Work to be completed: Put the listing, starting at its first line and ending at the line that contains "Action: coord(157,275)", into a Markdown table with the columns Row and Listing line. Number the rows in order and leave out blank lines.

(Records held in a dataset)

----------------

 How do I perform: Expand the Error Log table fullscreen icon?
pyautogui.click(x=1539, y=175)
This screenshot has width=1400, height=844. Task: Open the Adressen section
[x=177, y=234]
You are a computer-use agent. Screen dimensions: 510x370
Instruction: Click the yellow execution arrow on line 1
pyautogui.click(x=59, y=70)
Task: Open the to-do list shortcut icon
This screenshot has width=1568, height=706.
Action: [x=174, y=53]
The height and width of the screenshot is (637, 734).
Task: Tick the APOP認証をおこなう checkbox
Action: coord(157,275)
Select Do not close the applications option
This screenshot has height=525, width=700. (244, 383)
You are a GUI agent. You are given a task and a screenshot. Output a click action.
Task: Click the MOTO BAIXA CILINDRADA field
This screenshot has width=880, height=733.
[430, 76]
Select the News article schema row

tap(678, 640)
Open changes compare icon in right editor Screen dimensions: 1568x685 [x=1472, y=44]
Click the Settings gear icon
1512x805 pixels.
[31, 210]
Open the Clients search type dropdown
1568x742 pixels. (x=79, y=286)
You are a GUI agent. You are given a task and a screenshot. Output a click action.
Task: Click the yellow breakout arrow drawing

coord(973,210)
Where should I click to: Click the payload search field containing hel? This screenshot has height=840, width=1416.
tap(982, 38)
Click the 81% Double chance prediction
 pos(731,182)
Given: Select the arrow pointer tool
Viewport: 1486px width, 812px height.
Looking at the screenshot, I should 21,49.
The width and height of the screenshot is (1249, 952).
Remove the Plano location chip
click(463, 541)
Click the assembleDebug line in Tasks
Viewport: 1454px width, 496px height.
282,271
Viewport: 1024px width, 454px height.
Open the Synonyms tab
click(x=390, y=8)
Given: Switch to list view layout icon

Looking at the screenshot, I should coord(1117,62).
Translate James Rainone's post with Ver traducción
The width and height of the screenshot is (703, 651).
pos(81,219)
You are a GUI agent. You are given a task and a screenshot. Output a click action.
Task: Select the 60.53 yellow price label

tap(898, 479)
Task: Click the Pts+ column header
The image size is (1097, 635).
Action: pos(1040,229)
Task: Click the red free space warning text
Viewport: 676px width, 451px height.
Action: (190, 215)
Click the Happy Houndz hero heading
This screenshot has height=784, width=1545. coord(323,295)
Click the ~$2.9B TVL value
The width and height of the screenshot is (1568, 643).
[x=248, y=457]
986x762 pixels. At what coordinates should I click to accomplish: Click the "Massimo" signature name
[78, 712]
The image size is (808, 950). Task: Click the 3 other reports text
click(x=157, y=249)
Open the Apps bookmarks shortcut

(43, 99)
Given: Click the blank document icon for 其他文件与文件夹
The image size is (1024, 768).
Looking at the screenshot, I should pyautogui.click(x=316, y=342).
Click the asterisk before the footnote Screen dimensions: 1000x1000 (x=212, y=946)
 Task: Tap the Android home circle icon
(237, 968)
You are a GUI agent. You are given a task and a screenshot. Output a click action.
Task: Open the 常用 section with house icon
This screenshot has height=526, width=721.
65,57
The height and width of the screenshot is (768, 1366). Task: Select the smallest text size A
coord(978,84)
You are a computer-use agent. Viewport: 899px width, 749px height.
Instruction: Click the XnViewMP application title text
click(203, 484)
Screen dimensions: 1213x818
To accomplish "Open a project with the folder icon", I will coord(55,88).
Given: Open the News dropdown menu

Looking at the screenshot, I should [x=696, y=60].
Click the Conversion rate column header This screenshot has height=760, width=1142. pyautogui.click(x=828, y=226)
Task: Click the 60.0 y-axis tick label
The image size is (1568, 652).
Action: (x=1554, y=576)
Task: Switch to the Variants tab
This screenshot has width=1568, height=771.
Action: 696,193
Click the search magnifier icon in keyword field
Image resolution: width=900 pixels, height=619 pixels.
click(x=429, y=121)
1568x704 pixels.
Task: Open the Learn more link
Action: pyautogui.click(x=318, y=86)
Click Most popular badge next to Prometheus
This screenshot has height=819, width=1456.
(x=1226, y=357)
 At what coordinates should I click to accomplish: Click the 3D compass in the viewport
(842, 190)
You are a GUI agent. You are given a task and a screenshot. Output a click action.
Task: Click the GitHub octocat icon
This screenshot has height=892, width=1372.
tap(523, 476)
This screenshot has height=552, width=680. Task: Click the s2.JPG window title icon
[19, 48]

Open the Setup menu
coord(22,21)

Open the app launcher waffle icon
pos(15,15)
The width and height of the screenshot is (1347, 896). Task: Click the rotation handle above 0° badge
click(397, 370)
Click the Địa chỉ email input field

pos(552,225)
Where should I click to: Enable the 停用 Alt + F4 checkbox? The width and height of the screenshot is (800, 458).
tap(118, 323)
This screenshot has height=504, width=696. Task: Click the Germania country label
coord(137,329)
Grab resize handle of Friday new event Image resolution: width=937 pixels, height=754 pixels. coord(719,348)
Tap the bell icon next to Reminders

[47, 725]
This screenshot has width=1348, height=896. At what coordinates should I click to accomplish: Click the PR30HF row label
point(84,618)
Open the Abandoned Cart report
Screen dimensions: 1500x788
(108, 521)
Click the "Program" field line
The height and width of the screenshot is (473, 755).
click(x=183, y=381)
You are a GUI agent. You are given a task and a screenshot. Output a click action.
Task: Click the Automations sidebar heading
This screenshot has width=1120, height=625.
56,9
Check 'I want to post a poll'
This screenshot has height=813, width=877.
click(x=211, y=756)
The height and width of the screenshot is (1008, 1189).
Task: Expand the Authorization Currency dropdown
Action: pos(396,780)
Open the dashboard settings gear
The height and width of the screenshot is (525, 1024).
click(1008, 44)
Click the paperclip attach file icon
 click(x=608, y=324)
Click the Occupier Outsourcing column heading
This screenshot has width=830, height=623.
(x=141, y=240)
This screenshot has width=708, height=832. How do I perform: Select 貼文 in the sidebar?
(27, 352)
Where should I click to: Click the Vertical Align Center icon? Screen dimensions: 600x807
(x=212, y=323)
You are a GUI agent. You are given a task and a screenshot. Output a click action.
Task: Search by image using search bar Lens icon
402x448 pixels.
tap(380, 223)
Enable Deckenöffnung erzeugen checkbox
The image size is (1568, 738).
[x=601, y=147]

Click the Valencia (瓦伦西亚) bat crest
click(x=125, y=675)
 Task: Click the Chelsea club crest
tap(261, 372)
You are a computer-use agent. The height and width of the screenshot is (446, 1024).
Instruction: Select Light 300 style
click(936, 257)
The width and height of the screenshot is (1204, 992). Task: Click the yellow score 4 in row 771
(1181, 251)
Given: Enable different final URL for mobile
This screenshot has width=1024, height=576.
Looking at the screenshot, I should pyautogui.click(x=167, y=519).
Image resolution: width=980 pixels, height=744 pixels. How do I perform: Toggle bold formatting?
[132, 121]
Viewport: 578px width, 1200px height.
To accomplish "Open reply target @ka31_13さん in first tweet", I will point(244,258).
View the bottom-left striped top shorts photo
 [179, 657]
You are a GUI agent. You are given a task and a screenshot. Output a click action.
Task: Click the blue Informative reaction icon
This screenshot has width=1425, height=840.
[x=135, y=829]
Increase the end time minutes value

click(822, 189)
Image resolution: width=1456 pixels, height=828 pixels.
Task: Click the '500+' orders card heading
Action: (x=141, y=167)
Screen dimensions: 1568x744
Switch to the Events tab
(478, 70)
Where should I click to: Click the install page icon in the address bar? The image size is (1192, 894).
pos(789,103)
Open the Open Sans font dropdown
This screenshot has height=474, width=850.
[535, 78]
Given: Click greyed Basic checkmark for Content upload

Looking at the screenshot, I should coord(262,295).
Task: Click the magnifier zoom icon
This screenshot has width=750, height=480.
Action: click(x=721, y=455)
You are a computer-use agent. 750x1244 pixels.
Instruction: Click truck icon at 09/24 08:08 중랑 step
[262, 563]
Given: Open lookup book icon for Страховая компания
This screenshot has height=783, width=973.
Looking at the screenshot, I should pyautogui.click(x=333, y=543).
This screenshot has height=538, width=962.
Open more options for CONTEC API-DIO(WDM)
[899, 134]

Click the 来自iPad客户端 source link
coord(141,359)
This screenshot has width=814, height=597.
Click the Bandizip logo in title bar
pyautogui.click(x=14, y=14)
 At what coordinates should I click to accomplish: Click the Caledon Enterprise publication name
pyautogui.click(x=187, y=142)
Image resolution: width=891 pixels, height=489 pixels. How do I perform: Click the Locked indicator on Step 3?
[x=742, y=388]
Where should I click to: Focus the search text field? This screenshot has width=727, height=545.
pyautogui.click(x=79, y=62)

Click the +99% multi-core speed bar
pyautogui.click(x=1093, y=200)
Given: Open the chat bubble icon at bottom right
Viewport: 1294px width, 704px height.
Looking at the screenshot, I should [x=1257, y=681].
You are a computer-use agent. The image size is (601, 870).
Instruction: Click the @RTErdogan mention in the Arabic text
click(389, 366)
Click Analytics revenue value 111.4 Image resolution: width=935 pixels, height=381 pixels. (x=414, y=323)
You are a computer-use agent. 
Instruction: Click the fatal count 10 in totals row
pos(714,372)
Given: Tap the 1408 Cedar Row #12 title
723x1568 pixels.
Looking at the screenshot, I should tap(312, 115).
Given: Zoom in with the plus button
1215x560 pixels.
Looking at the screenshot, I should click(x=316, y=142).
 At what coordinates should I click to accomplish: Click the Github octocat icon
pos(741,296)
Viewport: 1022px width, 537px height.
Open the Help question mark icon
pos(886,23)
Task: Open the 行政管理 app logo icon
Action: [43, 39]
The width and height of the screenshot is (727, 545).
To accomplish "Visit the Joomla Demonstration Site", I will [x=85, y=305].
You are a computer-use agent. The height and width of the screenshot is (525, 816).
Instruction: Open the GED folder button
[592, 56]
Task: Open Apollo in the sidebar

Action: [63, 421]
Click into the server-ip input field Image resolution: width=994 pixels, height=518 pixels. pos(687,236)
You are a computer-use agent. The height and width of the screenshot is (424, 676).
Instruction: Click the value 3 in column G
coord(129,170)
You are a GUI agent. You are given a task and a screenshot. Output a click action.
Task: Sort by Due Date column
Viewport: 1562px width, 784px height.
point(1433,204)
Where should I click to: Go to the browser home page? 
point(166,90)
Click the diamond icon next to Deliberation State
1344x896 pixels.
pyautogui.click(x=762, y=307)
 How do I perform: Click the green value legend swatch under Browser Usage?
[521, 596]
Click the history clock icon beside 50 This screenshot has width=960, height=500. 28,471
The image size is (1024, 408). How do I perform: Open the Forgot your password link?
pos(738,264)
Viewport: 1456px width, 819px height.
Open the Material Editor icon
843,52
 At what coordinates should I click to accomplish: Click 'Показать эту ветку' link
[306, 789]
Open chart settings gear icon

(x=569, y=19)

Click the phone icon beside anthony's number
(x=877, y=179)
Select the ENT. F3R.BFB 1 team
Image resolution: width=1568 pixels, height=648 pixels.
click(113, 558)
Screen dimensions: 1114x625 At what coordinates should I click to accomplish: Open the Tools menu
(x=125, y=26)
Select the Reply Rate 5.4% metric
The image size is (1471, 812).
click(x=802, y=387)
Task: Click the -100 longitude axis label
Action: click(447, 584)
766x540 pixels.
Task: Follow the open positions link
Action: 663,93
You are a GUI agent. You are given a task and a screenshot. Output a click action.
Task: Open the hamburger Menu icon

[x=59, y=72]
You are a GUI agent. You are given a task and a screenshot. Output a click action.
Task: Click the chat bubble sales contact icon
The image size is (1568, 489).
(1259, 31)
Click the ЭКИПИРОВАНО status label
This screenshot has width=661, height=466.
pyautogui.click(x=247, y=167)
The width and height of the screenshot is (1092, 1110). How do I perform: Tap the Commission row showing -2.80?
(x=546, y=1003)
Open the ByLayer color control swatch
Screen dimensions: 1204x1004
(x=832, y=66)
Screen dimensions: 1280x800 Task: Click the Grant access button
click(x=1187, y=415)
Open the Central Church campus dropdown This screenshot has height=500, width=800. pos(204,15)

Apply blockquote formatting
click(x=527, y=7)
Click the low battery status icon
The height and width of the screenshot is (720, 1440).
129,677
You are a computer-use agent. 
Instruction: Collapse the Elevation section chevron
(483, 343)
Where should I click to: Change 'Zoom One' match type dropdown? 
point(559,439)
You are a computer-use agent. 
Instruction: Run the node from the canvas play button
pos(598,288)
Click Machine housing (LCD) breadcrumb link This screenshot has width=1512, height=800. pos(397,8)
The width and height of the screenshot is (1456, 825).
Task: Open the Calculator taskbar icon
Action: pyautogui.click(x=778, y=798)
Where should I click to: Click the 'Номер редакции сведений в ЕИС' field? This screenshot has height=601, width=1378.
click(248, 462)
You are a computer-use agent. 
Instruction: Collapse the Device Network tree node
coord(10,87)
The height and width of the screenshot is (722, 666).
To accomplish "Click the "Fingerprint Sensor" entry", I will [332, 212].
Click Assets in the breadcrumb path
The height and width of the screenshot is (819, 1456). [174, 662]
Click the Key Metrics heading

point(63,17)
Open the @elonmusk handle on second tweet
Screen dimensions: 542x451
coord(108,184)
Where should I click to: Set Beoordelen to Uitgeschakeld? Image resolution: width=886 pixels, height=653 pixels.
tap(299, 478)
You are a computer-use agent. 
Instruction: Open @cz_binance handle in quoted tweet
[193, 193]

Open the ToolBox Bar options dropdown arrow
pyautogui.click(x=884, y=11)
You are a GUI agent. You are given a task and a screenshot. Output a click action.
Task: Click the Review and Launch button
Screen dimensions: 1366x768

----------------

Exercise output:
| Row | Listing line |
|---|---|
| 1 |  How do I perform: Expand the Error Log table fullscreen icon? |
| 2 | pyautogui.click(x=1539, y=175) |
| 3 | This screenshot has width=1400, height=844. Task: Open the Adressen section |
| 4 | [x=177, y=234] |
| 5 | You are a computer-use agent. Screen dimensions: 510x370 |
| 6 | Instruction: Click the yellow execution arrow on line 1 |
| 7 | pyautogui.click(x=59, y=70) |
| 8 | Task: Open the to-do list shortcut icon |
| 9 | This screenshot has width=1568, height=706. |
| 10 | Action: [x=174, y=53] |
| 11 | The height and width of the screenshot is (637, 734). |
| 12 | Task: Tick the APOP認証をおこなう checkbox |
| 13 | Action: coord(157,275) |